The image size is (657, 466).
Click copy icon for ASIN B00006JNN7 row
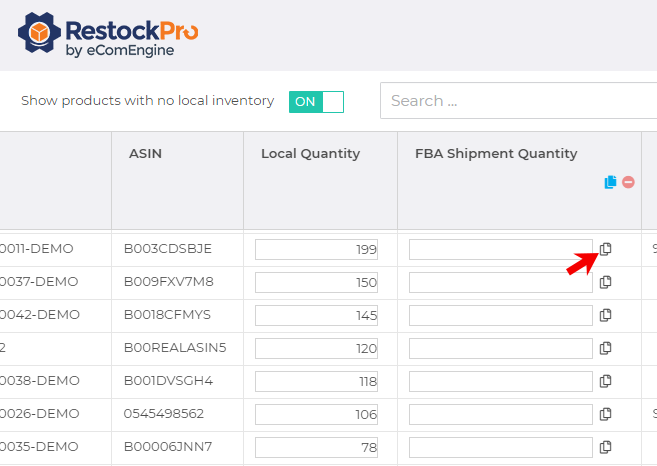pyautogui.click(x=605, y=447)
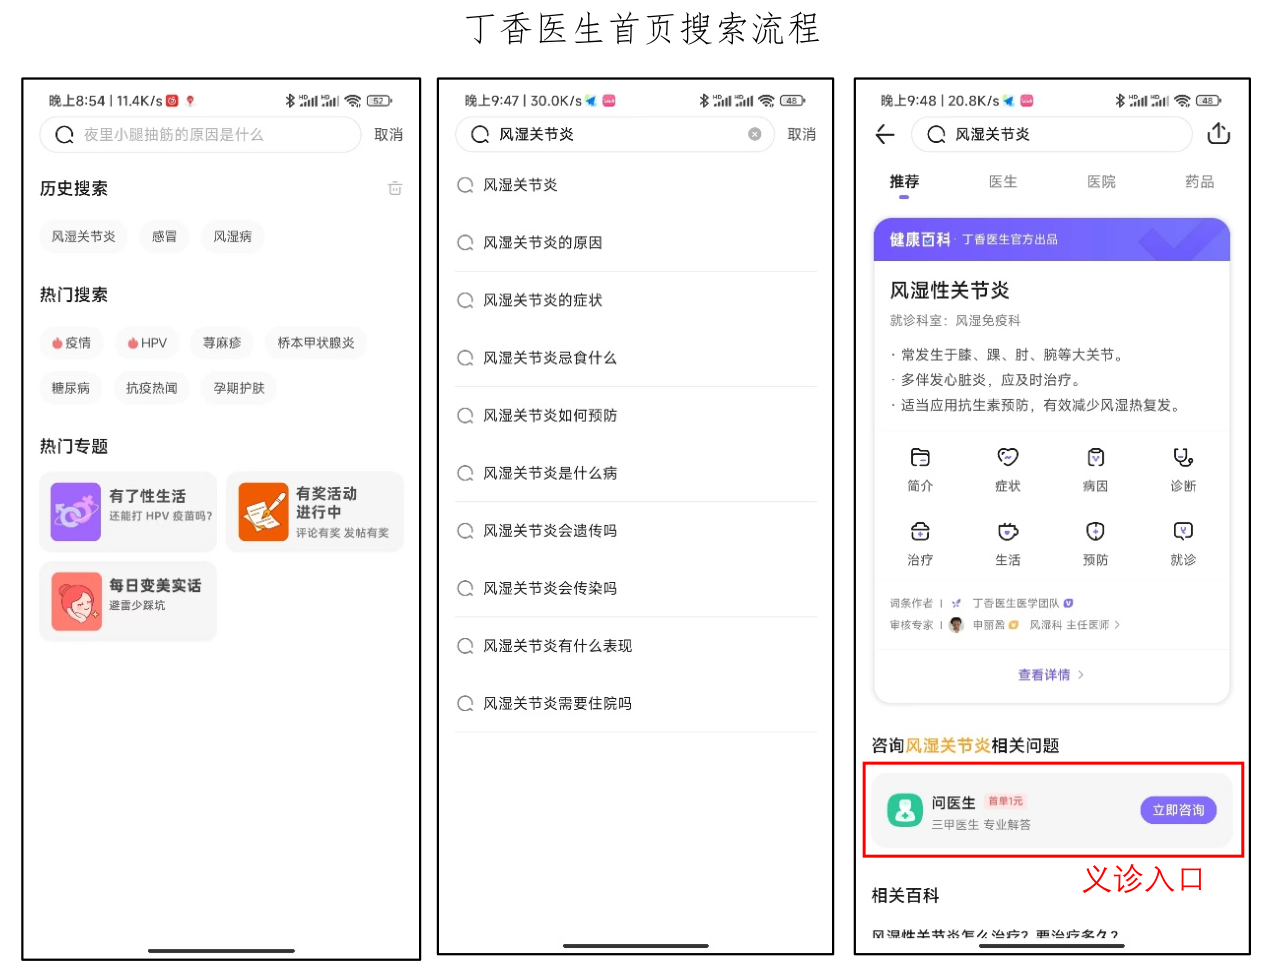Viewport: 1262px width, 968px height.
Task: Tap 取消 beside the empty search box
Action: [388, 134]
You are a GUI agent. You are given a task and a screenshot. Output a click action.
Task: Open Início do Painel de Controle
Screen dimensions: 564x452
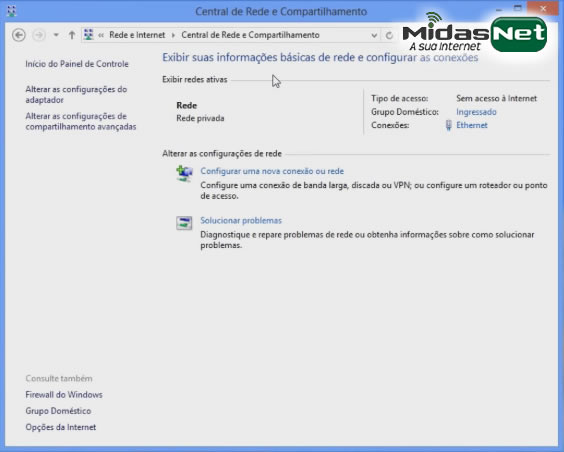(x=77, y=64)
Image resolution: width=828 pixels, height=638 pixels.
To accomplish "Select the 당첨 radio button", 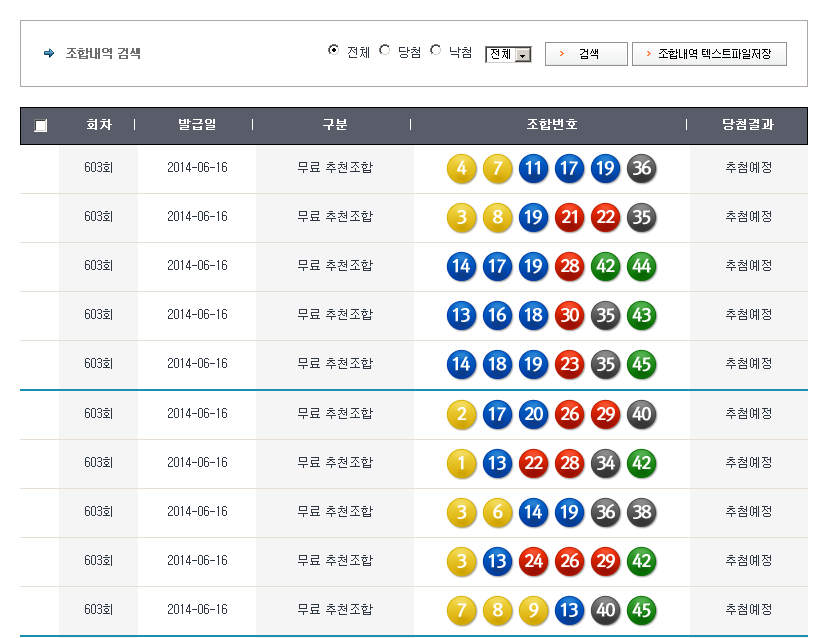I will pos(385,50).
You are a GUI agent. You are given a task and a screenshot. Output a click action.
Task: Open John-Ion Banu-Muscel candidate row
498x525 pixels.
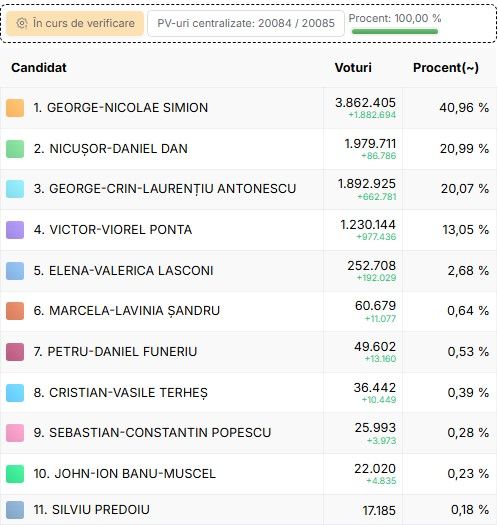[x=248, y=474]

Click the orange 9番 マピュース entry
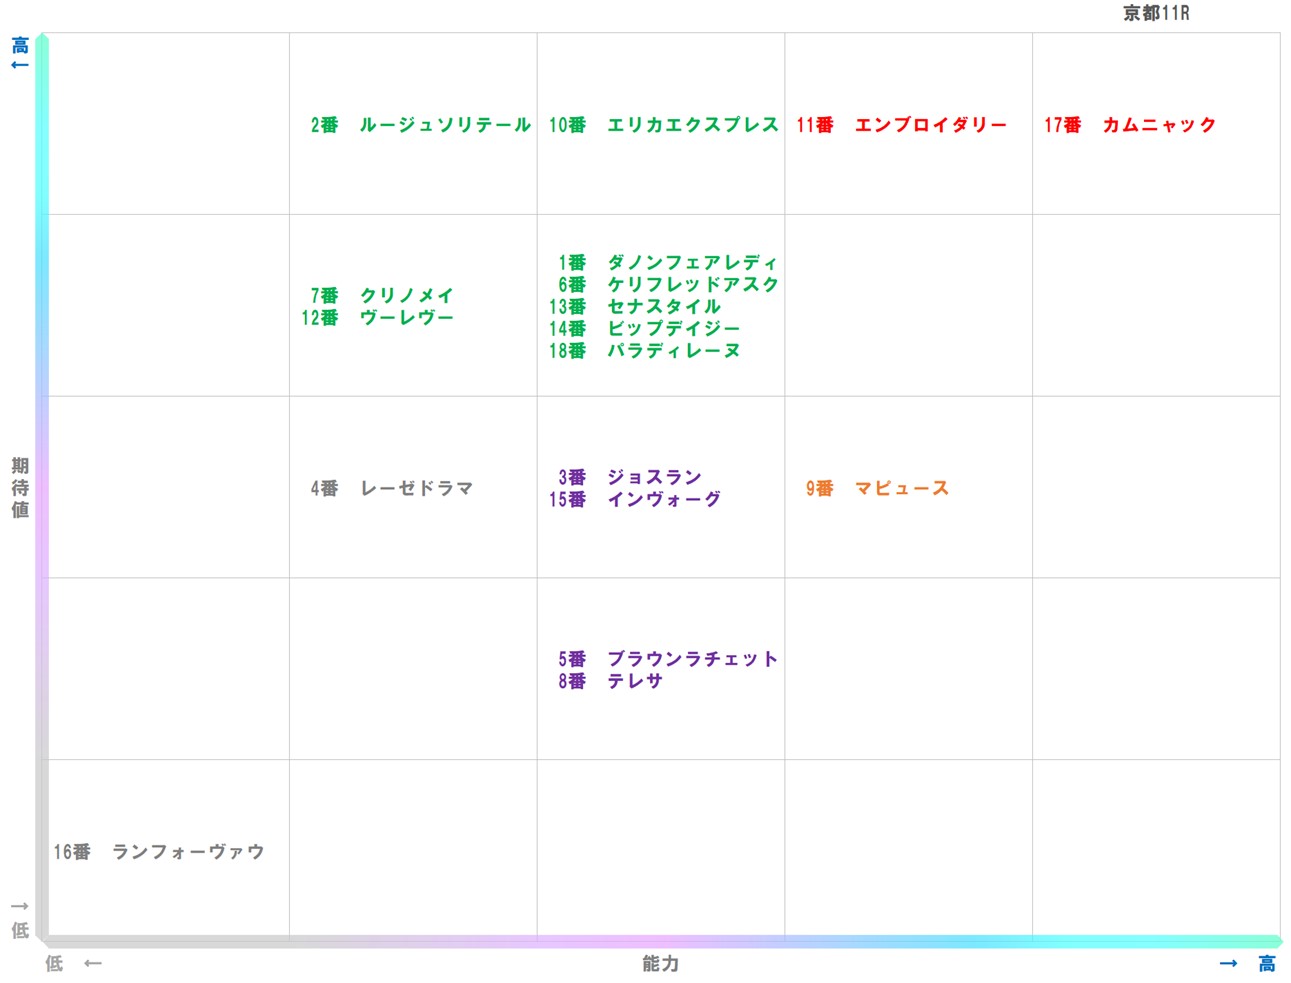point(877,488)
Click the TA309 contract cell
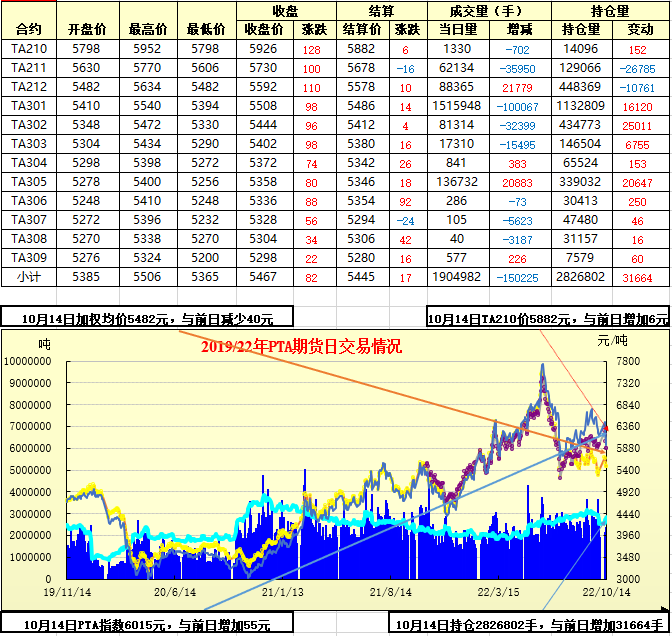672x636 pixels. (29, 258)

#### ACTION ITEM:
Please write out the material from the line containing "Click the orange 9番 マピュース entry" to its final line, both inclusive, exactly as it appears; pictures are not part of the copy.

#### WRITTEN RESPONSE:
Click the orange 9番 マピュース entry
point(877,488)
Click the TA309 contract cell
672x636 pixels. (29, 258)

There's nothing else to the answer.